2. On these facts the question arises whether the suit against defendants 2 and 3 is barred by limitation. The trial Court held that the payments made by defendant 1 in the year 1933 were made by him on his own behalf and not on behalf of defendants 2 and 3 and the suit was barred against them. He accordingly decreed the suit against defendant 1 and dismissed it against defendants 2 and 3. The plaintiffs appealed to the District Judge of Midnapur. The conclusions of the learned District Judge are : (1) Payments by defendant 1 must be regarded as payments by him in his capacity as the original co- mortgagor as well as in his capacity as one of the heirs of the other mortgagor, viz. Khatemunnissa. (2) Payment of interest by one of the heirs of Khatemunnissa Bibi saved the suit from limitation against her other heirs also. He accordingly decreed the suit against all the defendants. Hence this second appeal by defendants 2 and 3.
3. The only point for determination in this appeal is whether the suit is barred by limitation against defendants 2 and 3. The payment of interest was made by defendant 1 alone. At the time of payment he had two capacities. He was one of the mortgagors as well as one of the heirs of the other mortgagor.
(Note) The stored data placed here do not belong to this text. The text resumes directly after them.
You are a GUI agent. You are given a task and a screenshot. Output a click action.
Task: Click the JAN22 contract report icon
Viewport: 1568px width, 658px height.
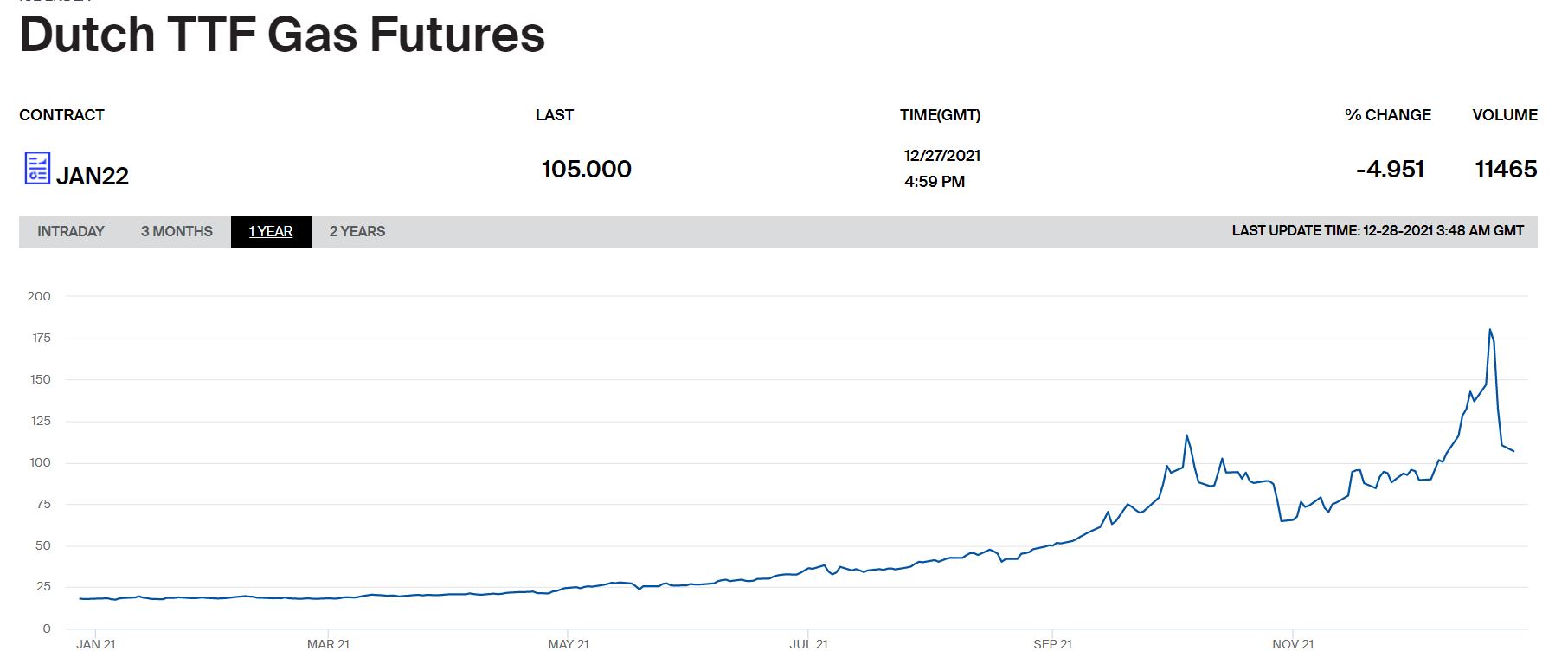(37, 168)
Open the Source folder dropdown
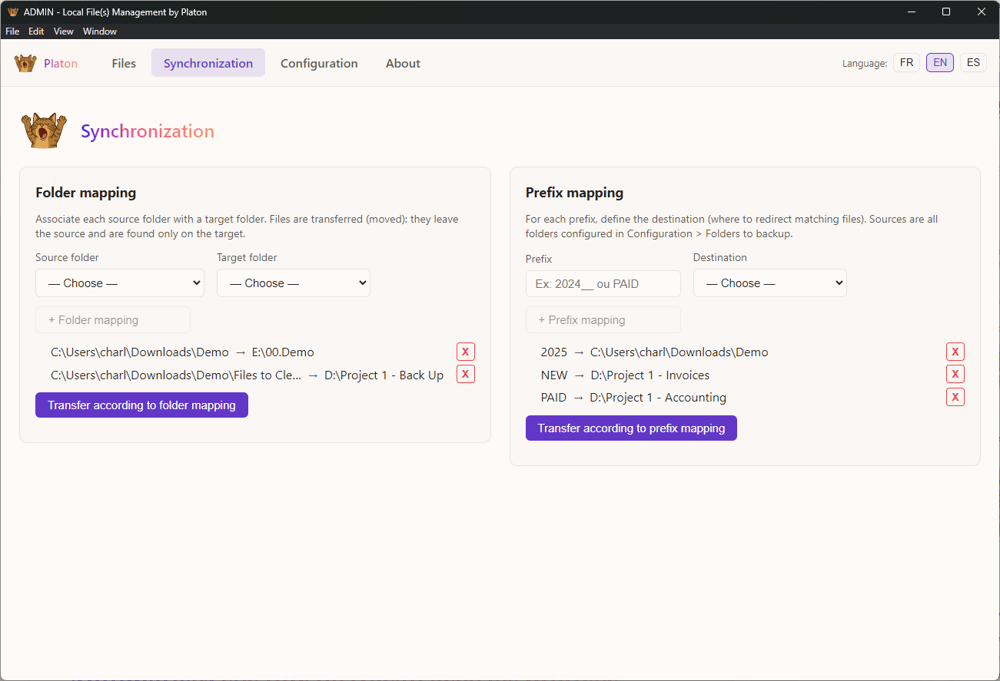Image resolution: width=1000 pixels, height=681 pixels. pyautogui.click(x=120, y=283)
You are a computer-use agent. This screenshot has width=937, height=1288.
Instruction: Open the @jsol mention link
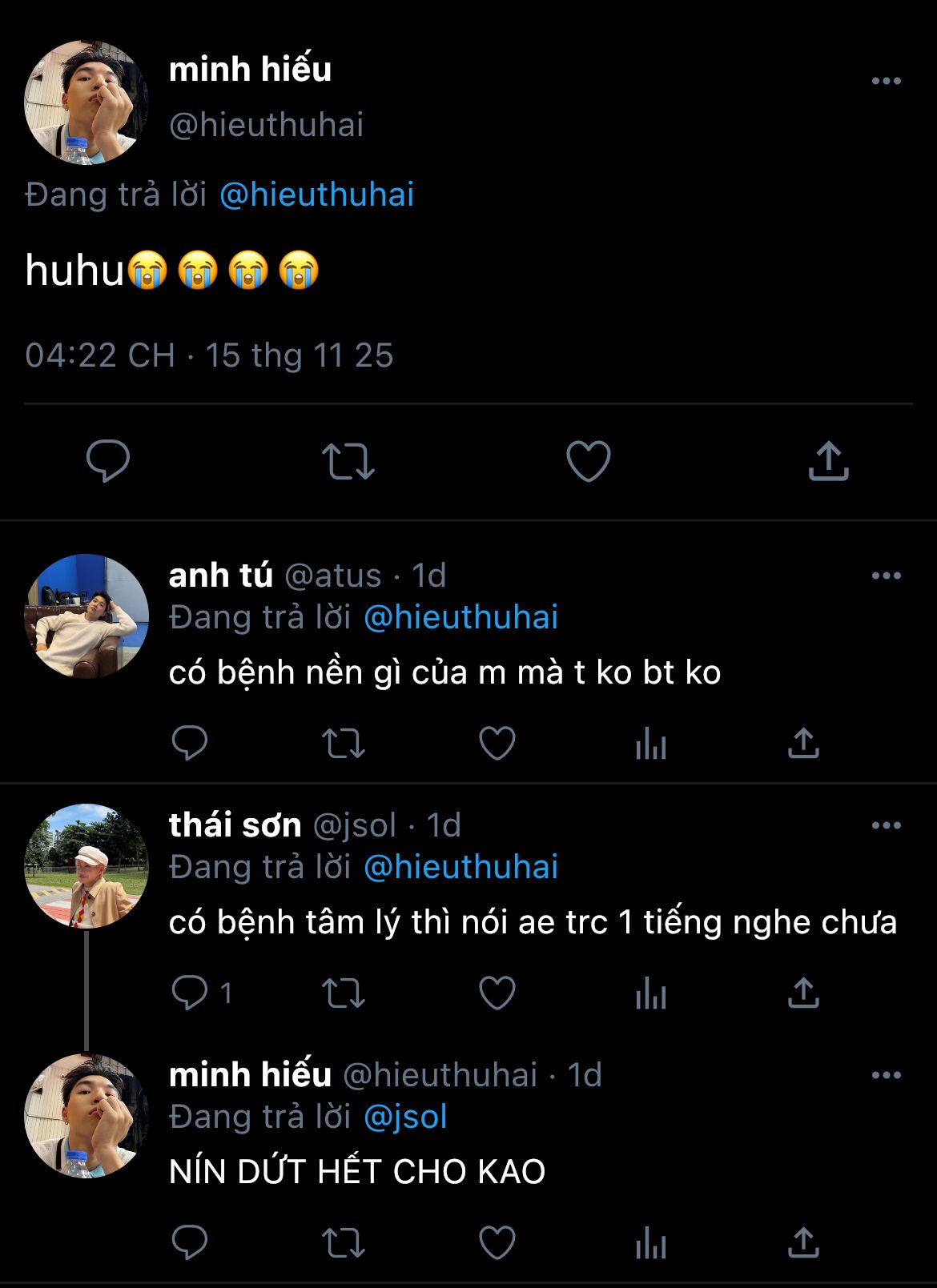coord(405,1117)
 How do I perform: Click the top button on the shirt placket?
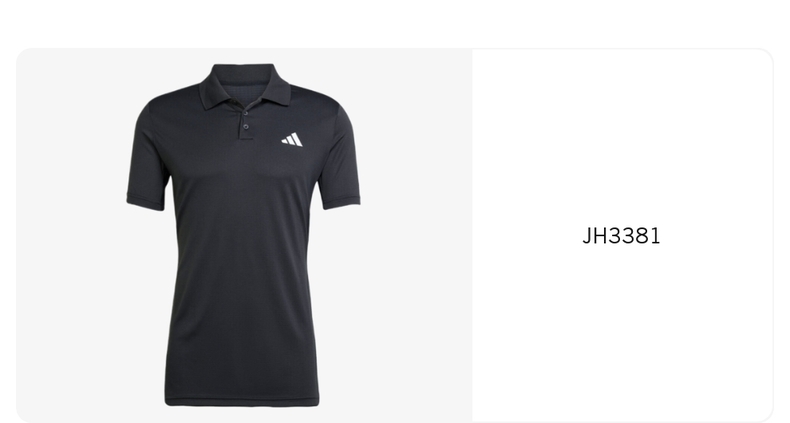click(x=244, y=114)

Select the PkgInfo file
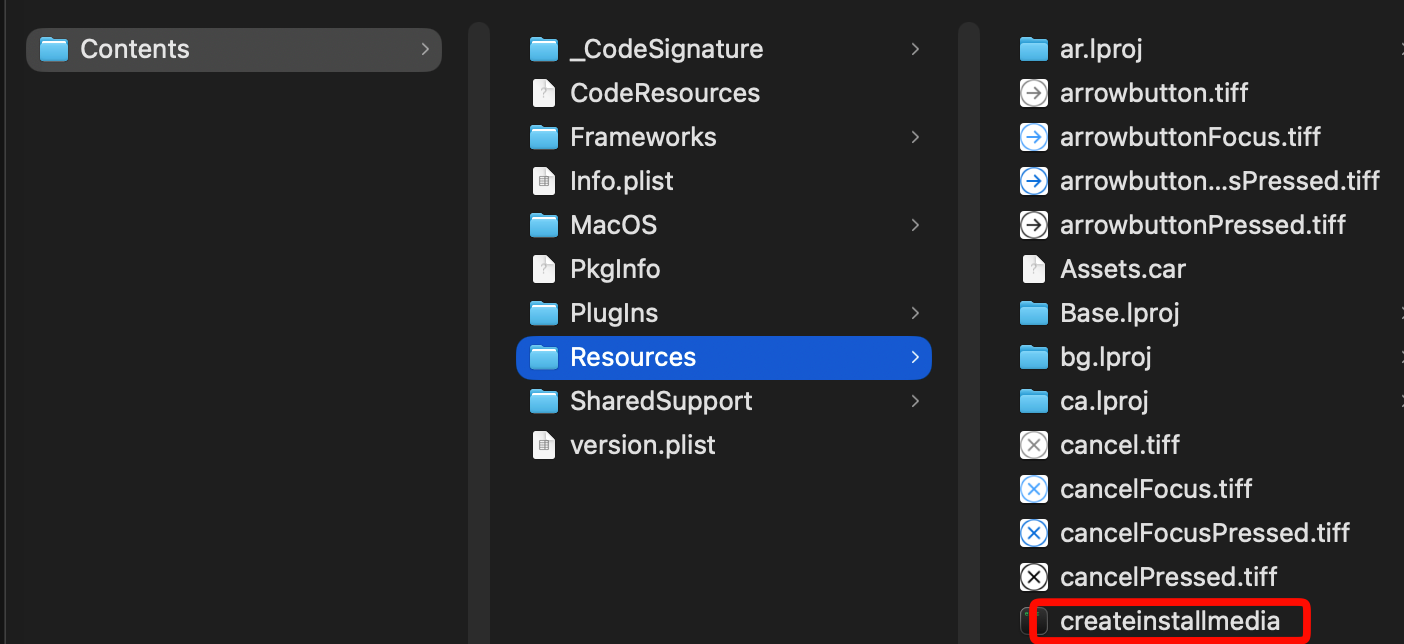click(614, 269)
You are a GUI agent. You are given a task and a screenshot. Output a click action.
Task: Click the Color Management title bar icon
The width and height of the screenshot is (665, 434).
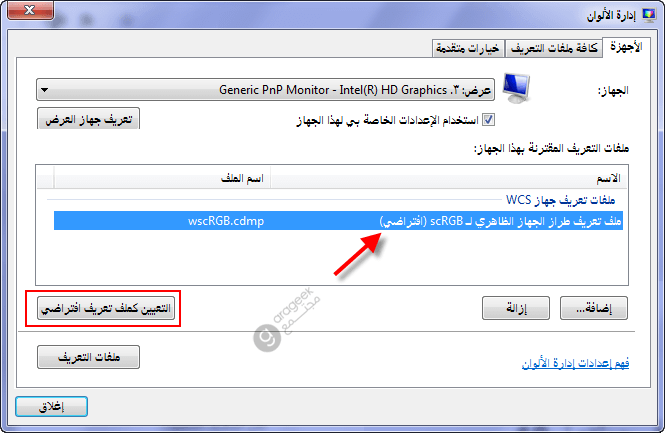click(x=648, y=14)
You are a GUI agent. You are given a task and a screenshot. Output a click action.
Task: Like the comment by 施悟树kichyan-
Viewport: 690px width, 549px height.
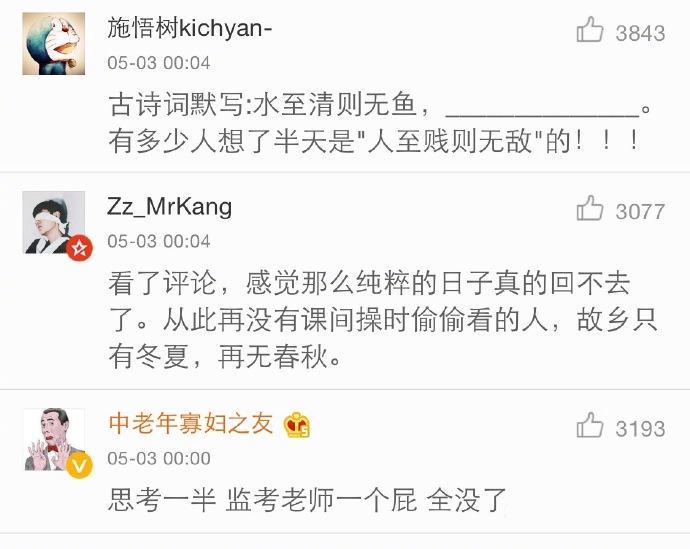click(590, 30)
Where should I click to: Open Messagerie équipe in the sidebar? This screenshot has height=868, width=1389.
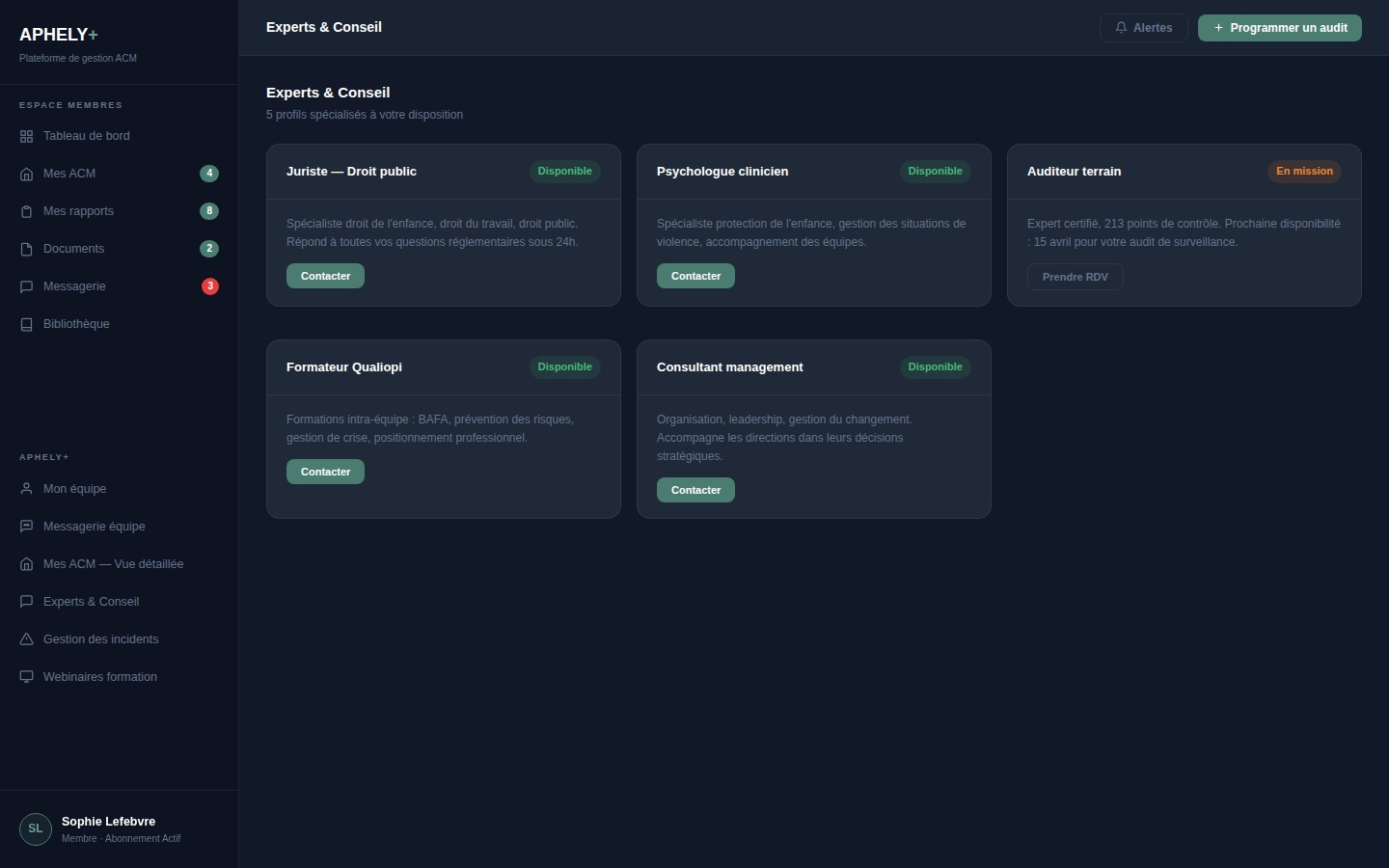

Where a payment is made by a person who fills two different capacities, the capacity in which the payment he makes is a question of fact. The learned District Judge has held that the payments by defendant 1 must be regarded as payments by him in both the capacities filled by him at the time. He appears to have treated this question not as a question of fact but as a question of law. He seems to have presumed from the mere fact that defendant 1 filled two different capacities at the time of the payment, that the payment amounted in law to payment in both the capacities. There seems to be no foundation in law for such a presumption. If A and B are jointly and severally liable on a promissory note and if A dies appointing B as one of his executors and B pays interest, the character in which he makes the payment is a question of fact: see Atkin v. Trade Gold (1823) 2 B & C 23. Where a surviving person, who is also the executor of a deceased person, makes payment, which as a surviving person he is bound to make, the payment is to be usually taken to have been made by him personally and not as executor: see Way v. Basset (1845) 5 Hare 55; Way v. Basset (1856) 3 Drew 628. Where there is a double liability and the surviving co-contractor or joint debtor makes the payment, he is presumed to be discharging his own liability- Lightwood on Time Limit of Actions, 384, Halsbury's Laws of England (Hailsham Edition) Vol. XX, p. 644. In the absence of any evidence or circumstances to show that, defend ant 1 made the payment in both the capacities, it must be therefore presumed that he paid the interest in 1933 towards the discharge of his own liability as one of the original mortgagors.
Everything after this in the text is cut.